Nothing ever in my life, from running miles on a broken leg, to childbirth, to dislocated rib replacements, to visits to the garage dentist in Patagonia ever came close to the pain I went through after that. When that damn foot came back to life, it was angry. And I was strapped into a litter, being schlepped across a talus field at 100 yards per hour, swearing like a drunken sailor between fits of sobbing. It wasn’t possible to run a morphine IV until we were stable off the rock. It took three hours to move the 300 yards.
The Search and Rescue group were amazing, from their technical skills to their compassion.

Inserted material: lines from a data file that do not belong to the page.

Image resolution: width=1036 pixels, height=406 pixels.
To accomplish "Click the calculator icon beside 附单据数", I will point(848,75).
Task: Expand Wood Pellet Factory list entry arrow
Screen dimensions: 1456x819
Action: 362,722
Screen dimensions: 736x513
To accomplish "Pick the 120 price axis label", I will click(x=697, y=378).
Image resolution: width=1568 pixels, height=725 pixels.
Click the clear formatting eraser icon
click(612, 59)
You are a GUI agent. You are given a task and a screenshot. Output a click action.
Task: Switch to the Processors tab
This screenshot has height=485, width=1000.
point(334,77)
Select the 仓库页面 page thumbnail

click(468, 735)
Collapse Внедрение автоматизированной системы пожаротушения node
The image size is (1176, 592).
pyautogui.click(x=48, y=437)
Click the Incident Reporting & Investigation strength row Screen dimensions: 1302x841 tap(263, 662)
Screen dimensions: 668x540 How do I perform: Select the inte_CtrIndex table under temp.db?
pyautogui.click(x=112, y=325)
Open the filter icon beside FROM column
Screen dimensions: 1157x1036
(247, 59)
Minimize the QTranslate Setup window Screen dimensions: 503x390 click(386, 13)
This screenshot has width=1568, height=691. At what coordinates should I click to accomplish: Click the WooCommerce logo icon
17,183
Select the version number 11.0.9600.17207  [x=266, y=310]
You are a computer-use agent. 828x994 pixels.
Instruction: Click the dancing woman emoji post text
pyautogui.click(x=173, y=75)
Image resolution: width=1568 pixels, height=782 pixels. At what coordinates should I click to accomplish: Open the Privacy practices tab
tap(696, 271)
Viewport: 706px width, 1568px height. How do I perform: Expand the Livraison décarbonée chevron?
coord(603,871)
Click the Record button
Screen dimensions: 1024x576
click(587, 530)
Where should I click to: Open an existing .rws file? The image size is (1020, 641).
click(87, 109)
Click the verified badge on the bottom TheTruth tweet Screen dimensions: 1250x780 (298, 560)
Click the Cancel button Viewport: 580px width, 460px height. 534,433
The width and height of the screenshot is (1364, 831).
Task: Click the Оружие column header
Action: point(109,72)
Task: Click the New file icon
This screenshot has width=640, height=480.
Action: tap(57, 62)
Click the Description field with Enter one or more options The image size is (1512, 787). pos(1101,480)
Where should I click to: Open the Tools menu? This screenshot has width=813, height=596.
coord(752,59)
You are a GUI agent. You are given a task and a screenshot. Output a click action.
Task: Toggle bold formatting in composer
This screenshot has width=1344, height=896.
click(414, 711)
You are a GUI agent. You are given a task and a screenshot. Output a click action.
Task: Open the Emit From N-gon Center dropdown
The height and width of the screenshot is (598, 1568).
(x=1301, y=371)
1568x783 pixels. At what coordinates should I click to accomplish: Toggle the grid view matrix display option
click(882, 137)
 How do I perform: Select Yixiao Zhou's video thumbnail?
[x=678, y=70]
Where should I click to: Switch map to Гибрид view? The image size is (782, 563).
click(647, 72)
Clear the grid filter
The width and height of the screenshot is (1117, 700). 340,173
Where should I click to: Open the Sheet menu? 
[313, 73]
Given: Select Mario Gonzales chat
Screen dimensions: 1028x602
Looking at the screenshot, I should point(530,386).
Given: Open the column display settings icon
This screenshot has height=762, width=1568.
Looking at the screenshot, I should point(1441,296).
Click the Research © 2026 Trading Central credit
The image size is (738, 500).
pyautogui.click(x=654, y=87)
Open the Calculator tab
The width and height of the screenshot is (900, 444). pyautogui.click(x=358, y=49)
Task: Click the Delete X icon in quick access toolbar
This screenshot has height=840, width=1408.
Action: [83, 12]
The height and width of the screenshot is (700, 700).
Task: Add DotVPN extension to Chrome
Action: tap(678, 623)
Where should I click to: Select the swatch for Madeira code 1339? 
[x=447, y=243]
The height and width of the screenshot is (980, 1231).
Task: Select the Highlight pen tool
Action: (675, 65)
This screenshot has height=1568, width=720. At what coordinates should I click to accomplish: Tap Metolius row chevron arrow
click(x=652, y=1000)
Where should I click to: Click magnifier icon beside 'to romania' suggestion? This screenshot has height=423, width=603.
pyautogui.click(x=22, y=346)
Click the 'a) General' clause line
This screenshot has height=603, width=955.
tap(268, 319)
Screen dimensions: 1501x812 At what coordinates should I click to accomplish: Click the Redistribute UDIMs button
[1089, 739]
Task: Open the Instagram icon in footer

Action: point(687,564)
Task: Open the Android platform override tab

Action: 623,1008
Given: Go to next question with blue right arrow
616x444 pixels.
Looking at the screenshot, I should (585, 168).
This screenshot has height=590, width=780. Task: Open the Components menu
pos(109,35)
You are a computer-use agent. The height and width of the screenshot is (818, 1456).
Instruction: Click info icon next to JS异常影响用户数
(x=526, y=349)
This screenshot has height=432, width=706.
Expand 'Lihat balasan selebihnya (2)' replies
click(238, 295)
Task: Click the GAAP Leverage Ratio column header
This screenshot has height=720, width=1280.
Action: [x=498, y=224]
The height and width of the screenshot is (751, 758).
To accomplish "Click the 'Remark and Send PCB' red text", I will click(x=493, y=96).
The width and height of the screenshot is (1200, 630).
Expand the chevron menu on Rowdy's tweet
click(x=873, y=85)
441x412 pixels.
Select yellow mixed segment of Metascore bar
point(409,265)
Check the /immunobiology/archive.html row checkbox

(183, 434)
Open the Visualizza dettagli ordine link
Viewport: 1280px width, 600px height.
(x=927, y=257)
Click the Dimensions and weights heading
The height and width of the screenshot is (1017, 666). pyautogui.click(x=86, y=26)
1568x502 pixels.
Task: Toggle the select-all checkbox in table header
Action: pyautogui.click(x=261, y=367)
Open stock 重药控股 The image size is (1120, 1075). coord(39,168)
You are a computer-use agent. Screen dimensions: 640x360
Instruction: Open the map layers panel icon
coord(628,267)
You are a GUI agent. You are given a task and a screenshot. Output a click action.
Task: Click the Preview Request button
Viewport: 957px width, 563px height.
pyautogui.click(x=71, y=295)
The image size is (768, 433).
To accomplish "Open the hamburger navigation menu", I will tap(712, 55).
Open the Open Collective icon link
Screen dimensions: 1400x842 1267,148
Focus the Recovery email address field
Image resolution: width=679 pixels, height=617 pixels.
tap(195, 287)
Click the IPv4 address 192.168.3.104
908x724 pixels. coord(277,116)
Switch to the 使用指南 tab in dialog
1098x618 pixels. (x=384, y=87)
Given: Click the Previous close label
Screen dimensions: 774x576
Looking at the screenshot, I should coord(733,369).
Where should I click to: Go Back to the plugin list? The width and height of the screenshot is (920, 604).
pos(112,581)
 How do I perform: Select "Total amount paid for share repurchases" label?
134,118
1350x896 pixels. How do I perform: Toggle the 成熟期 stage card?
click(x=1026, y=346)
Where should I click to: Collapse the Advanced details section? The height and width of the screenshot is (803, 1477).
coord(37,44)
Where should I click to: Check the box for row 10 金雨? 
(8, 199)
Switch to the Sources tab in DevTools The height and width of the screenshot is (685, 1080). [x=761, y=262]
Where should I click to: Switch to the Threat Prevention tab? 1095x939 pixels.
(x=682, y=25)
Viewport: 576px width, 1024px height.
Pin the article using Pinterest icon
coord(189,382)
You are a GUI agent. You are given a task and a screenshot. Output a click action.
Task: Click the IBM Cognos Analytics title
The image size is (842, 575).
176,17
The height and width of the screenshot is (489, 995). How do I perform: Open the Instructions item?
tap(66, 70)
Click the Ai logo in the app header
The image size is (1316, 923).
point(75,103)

They train as volunteers and often go on some excursions with the U.S. Air Force, which collaborate in creating winter survival courses and the like. Many of them have had Wilderness First Aid Responder training (indeed, Jason Luthy is the owner of Longleaf Wilderness Medicine – a company that provides such trainings and others). Bonner County EMS may also respond with paramedics if they have the resources – I was lucky enough to get two.
Most people who volunteer for search and rescue have outdoor skills, but not all of them have the mountaineering skills. When the call goes out for volunteers to respond to a rescue, they state the basics: Female entrapped on Chimney Rock. This means everyone knows it’s a technical rescue and when they meet at the headquarters, they determine which are the strongest and fittest to go on that particular rescue, which skills and tools are potentially needed, etc.
What was most impressive to me was how efficiently this group of collaborators worked. They don’t work together every day, they come from different organizations, with different skill sets. Yet they knew how to operate together, communicate effectively, and initiate a plan of action methodically. I spoke to the commissioner (who runs our SAR) who said this is exactly what they train for. It is seldom that every aspect of their training is required in a single rescue, but my particular circumstances demanded that and more. And they did a damn fine job.
The Air Force offered to fly me out at sunrise. I’m pretty sure all those SAR boys were jealous as can be about that free helicopter ride I got! I think the ride was pretty amazing, but I was hopped up on a lot of morphine by then and just wanting to get off the mountain.
The x-ray results showed a pretty clean couple of breaks in the foot and a rather spectacular crush wound. The verdict won’t be in for some time, but I am optimistic for a full recovery. Right now, I’m pretty fast on crutches. There is a lot of tissue and nerve damage, and they’ll take longer to heal. In any case, I can’t wait to get back out on the rock – though I’ll wait until I’m good and nimble before I cross any more talus fields.